Mediation in insolvency is on the increase. Not quite on the scale of say, the U.S. (for instance, hundreds of mediations arose out of Lehman Brothers Chapter 11 proceedings alone), but an increase nonetheless. And almost anything can be mediated, claims by trustees in bankruptcy seeking to overturn property adjustment orders in ancillary relief settlements, disputes concerning the expunging of debts etc. All mediations give rise to their own dynamic between pursuer and pursued, but none more fascinating than in an insolvency context . Take an officeholder (an insolvency practitioner or IP) pursuing former directors alleging transactions at an undervalue, preferences or misfeasance. It’s not personal but their job, and they have a body of legislation to support (and regulate) their actions. It’s just business as usual. But to those pursued, it’s an outrage, piling insult upon injury just as they were emerging from the wreck of a failed business. Rarely is there such a disparity in positions. Yet there are definite practices that can help generate productive dialogue at mediation. Here are a few.
If there is likely to be a discussion around shortfall in a liquidation (as a separate and distinct topic to claim value), all parties should be ready to embark on a degree of debt analysis. This can be of crucial importance to a former director/shareholder because whatever the claim value, the shortfall, if lower, may often be the high watermark of their eventual financial exposure. This is because, in many cases, once creditors (and the IP) are paid in full, any excess circles back to them as shareholders. So all parties should be ready and prepared to have a conversation about bad claims, inflated claims, etc on the insolvent estate, and what the shortfall is realistically likely to be. As always, preparation is key and the more groundwork that can be done in this area in advance of the mediation, the more conclusive the conversations are likely to be on the day.
At some point in many insolvency related mediations, discussion moves from the merits of a claim, claim value, shortfalls etc, to ability to pay. If and when this happens, the less straight forward a director is in dealing with his assets and liabilities, the more sceptical an IP will become to pleas of hardship. But IPs are in the business of maximising realisations at minimum cost. They are not in the business of depleting estate assets or taking on liabilities, contingent or otherwise, to obtain Pyrrhic victories. IPs usually want to know sooner rather than later if a director really did lose it all propping up an ailing business, or blew it all on fast cars and slow horses, or that, simply, there would be precious little left after contested proceedings. So they are usually all ears…unless they feel that the wool is being pulled over their eyes! If hardship is a path that is likely to be trodden, it needs to be prepared well, and in advance.

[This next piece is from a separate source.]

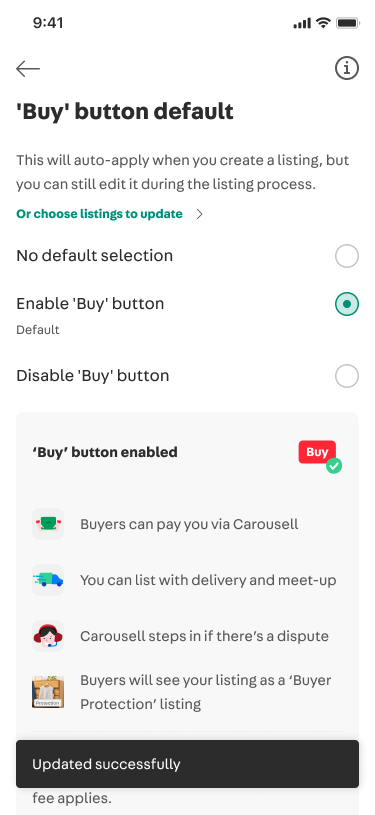Click the Carousell payment wallet icon
Viewport: 375px width, 815px height.
point(48,523)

IPs should take time to explain their role face to face. Of course, the director will have been advised appropriately in advance and will have a pretty good idea about the way it all works anyway from dealing with the demise of their business. But it never seems to do any harm, only good, for IPs to take some time to explain their purpose in life. And often, it’s not just the words that are spoken; it’s getting the mood music right too!
Directors should also be prepared to engage directly if able and willing to do so. For instance, in a preference claim, an explanation as to why a particular payment made to a connected company was not driven by a desire to prefer but rather proper commercial considerations, can be more impactful (in the sense of making more of a difference to an IP's assessment of risk) if coming direct from the person responsible for making the payment decision, rather than their representatives (or being left as a sentence in a position statement).
It is sometimes the case that conflicts arise between former directors pursued by an IP. They may all want to reach terms with the IP but because they each blame the other for the situation in which they find themselves, they are unable to communicate effectively and become dysfunctional as a negotiating unit vis a vis the IP. No one director can settle with the IP for fear of just getting dragged back into the fray by another director, and an IP may well be underwhelmed at the prospect of settling with anyone at all if the liquidation cannot thereafter be closed down. So what to do? Mediate! Independent negotiations can be orchestrated between the IP and individual directors, but all negotiations can be co-ordinated by the mediator without the directors having to negotiate with each other. Each participant thinking about the same issues, at the same time and in the same place! The key to a successful mediation.